Segment Open
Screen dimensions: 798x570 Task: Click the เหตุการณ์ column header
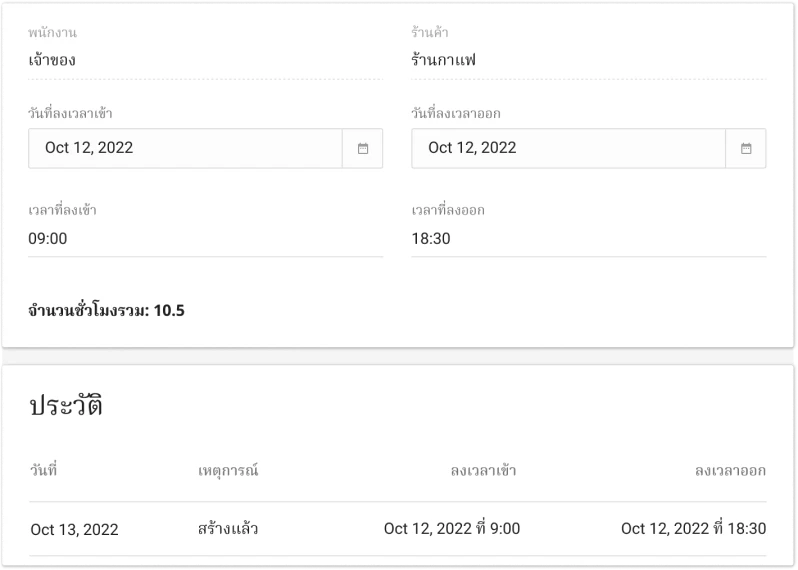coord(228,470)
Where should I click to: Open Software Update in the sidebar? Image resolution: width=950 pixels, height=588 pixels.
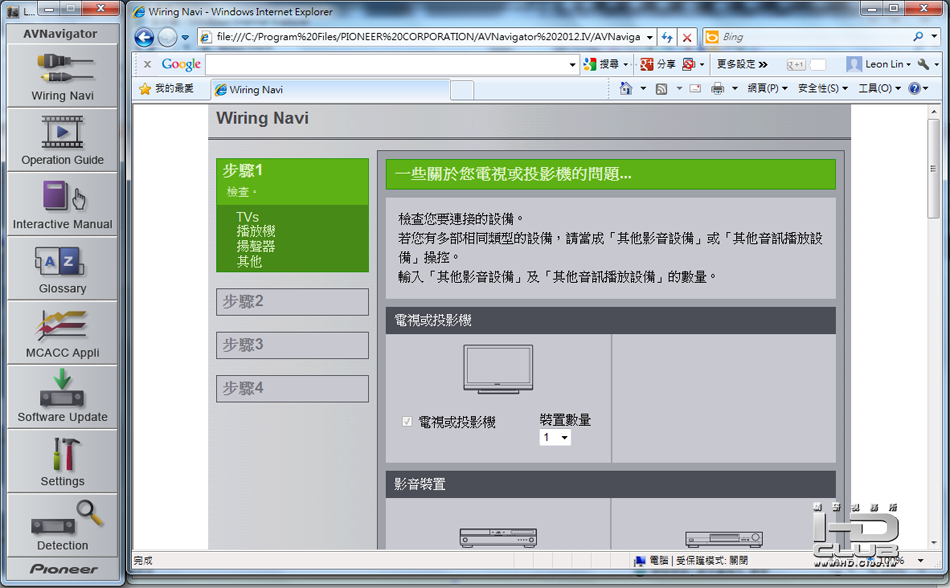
Segment Closed
Segment Open
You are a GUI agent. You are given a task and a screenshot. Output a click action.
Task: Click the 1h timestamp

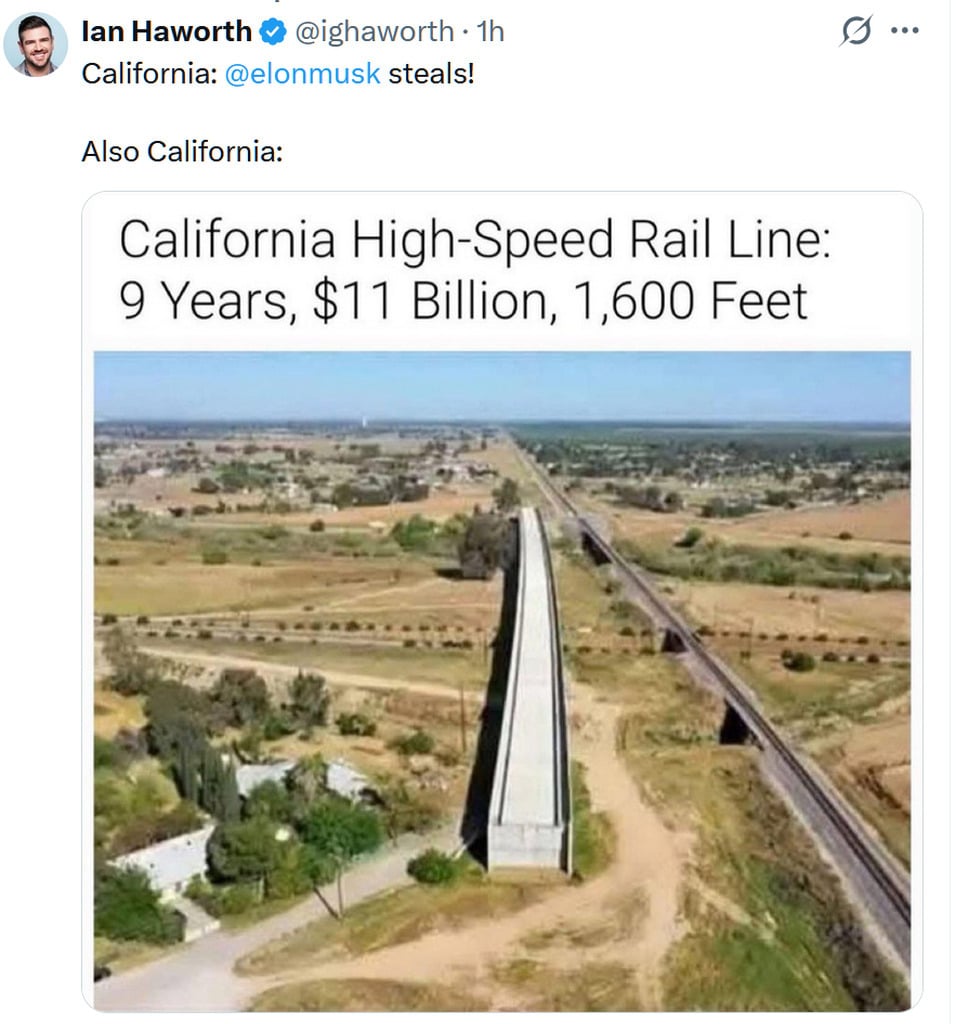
Segment Closed
Segment Open
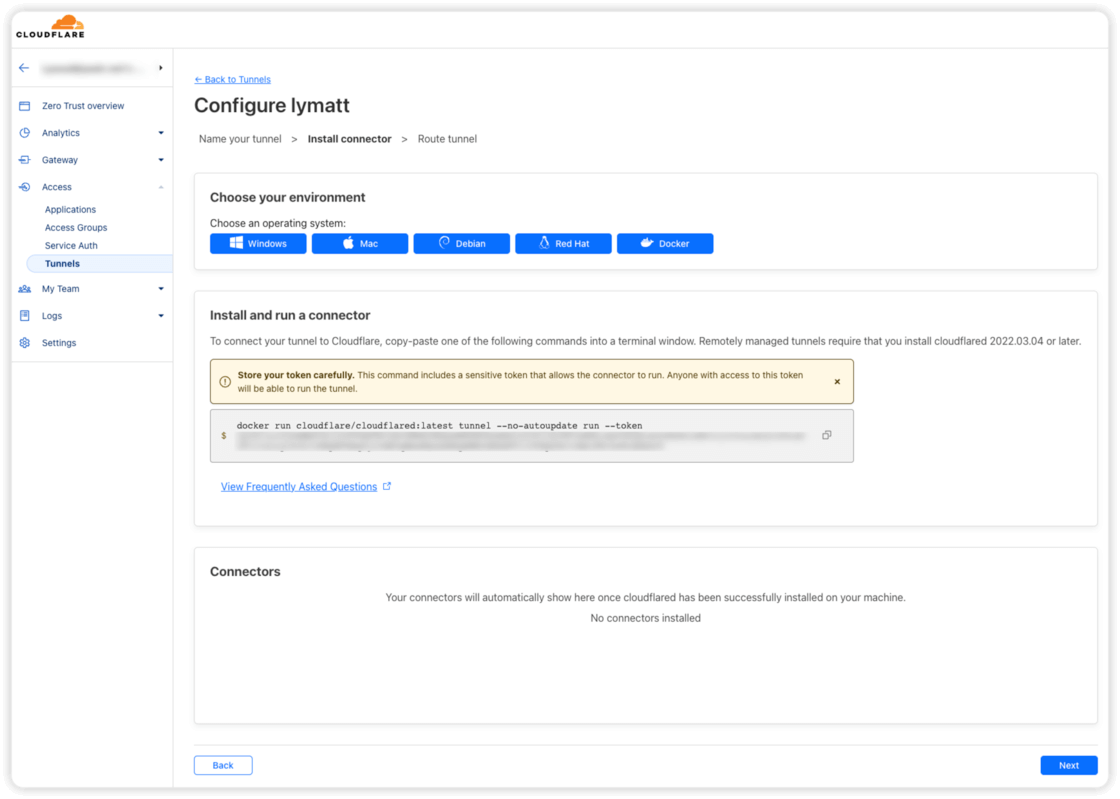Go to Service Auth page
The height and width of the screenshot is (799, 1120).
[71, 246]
Segment Closed
▶ _Work required_: In the listing above, locate the line with "You are a GUI" and the line with "Task: Click the 1h timestamp", then extract exactly those lines and every line between them, and nothing more.

▶ _The answer_:
You are a GUI agent. You are given a task and a screenshot. Output a click action.
Task: Click the 1h timestamp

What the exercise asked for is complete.